Demeurer dans la joie, c’est sans doute se réveiller le matin avec une question : “Qui, quel geste, quelle action va me rendre joyeux aujourd’hui ?” Cela ne nie pas les difficultés du quotidien. Au contraire, cette attitude nous permet de les affronter. Elle empêche la souffrance d’être le centre de notre vie. Loin de la naïveté, il s’agit d’habituer son regard à voir toute la réalité, le positif comme le négatif, le bien comme le mal. Chaque jour, nous nous imposons des responsabilités, des missions, des devoirs, au premier rang desquels celui d’être heureux.
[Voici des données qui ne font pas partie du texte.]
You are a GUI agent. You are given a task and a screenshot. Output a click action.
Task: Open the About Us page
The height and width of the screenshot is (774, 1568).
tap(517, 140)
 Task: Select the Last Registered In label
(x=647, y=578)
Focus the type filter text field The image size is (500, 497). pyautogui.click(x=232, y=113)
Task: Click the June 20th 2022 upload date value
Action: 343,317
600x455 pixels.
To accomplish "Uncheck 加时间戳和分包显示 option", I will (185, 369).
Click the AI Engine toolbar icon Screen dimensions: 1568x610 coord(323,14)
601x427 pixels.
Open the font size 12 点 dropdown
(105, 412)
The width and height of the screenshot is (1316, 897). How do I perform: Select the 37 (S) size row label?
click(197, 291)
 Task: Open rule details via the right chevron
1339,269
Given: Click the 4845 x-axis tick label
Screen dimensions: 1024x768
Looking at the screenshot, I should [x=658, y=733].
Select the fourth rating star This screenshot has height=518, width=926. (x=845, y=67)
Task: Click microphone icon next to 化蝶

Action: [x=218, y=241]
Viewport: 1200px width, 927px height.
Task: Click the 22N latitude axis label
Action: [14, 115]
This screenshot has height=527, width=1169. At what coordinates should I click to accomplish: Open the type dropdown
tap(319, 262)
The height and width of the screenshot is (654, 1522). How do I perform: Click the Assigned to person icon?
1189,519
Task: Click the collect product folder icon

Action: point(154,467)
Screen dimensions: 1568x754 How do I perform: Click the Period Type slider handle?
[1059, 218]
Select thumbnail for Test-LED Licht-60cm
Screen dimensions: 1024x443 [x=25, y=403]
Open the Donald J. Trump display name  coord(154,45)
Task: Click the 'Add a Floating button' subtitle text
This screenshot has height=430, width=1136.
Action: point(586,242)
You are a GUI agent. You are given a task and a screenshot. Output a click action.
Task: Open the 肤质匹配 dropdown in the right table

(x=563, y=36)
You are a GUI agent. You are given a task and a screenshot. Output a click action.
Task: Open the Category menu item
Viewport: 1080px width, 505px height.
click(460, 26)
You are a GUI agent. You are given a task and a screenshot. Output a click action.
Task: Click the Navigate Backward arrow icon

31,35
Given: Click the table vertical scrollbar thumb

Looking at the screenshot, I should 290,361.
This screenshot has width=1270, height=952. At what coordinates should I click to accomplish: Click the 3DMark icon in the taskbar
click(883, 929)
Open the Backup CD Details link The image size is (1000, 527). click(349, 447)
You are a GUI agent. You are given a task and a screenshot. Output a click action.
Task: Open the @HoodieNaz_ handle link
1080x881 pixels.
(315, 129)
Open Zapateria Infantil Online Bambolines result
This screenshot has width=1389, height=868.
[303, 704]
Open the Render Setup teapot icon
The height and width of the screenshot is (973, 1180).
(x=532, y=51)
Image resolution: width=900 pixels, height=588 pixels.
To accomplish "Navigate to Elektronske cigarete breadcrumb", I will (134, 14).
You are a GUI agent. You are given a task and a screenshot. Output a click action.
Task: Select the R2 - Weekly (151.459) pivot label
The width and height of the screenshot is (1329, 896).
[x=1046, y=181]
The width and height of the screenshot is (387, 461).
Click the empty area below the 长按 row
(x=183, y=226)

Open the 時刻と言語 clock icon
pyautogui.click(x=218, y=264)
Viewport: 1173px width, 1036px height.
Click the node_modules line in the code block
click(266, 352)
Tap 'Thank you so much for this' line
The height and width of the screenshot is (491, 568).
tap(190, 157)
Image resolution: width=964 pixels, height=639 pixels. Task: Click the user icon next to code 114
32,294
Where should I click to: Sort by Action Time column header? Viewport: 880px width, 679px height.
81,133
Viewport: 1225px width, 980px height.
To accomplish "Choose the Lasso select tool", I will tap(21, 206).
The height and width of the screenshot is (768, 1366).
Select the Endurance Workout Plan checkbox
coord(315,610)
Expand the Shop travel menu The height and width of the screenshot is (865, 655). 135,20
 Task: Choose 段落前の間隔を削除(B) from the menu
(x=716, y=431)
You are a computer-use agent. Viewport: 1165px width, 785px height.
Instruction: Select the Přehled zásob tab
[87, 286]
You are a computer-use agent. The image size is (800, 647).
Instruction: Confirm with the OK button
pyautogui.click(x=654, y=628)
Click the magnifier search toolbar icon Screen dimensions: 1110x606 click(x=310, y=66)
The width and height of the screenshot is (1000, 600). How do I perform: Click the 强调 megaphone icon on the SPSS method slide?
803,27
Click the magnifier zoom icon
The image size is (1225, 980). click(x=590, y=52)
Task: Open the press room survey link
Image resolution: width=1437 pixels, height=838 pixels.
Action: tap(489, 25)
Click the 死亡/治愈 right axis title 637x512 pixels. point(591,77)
A mon sens, c’est lorsque l’on renonce à être heureux à tout prix qu’on le devient. Le véritable hédonisme, ce n’est pas renoncer à être heureux, c’est se libérer de la volonté de l’être. Spinoza me sert de guide : “Bien faire et se tenir en joie.” Pour moi, la morale peut tenir dans ces mots. »

Vivre dans l’instant

 

« Notre course au bonheur ne cesse de nous pousser en avant. “Quand j’aurai rencontré la femme de ma vie, je serai heureux” ; “Quand j’aurai changé de boulot…” ; “Quand j’aurai perdu dix kilos…” ; “Quand j’aurai fait ce lifting…”
A attendre notre grand bonheur, on en oublie de regarder les petites joies du quotidien. Hier, je me promenais avec ma fille de 2 ans, en vélo, au bord de l’eau, et je pensais, en pédalant : “Pourvu que mon livre marche.” Tout à coup, Victorine m’a dit : “Regarde, papa, bateau.” J’ai compris qu’elle était totalement dans le présent et que moi, à pédaler sur mon vélo et dans ma tête, j’étais incapable de voir la beauté du paysage. Le bonheur, il est là.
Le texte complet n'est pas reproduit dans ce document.